Women Are Getting Lung Cancer at Higher Rates, Study Says

According to a study published in the International Journal of Cancer, women between the ages of 30 and 49 are being diagnosed with lung cancer at higher rates than men in the same age group.

The American Cancer Society also published a report that found women between the ages of 35 and 54 are being diagnosed with lung cancer at higher rates than men in that same age group.

Scientists are struggling to understand why more young and middle-aged women are being diagnosed with lung cancer at a higher rate than men. One explanation is that many women started smoking later than men, pushing back their peak in smoking-related lung cancer diagnoses.

Women have a 1 in 16 chance of developing lung cancer over their lifetime. A variety of lifestyle, environmental, and biological factors can impact the threat of developing the disease.

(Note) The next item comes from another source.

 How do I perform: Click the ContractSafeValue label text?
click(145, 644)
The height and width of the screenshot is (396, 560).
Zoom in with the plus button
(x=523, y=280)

Female smokers are more likely to develop lung cancer than male smokers from the same cigarette exposure. Women are also more likely to develop lung cancer among those who have never smoked.

Historically, McKee said, lung cancer has been considered an older man’s disease, partly because men were the early target demographic for tobacco companies, and smoking is the leading cause of lung cancer. Cigarettes were even a part of military rations in World War II.

Smoking had been largely taboo for women until it became linked with female independence, and then they began drawing tobacco companies’ notice too, historians say.

But those changes don’t entirely account for the increases in lung cancer among women. Smoking rates have declined significantly over the past couple of decades, according to the US Centers for Disease Control and Prevention, yet the cancer rate among women has inversely increased – particularly among women who have never smoked.

Research published this week in the journal JAMA Oncology found that more women ages 35 to 54 had been diagnosed with lung cancer at a higher rate than similarly aged men. This study included people diagnosed with lung cancer between 2000 and 2019.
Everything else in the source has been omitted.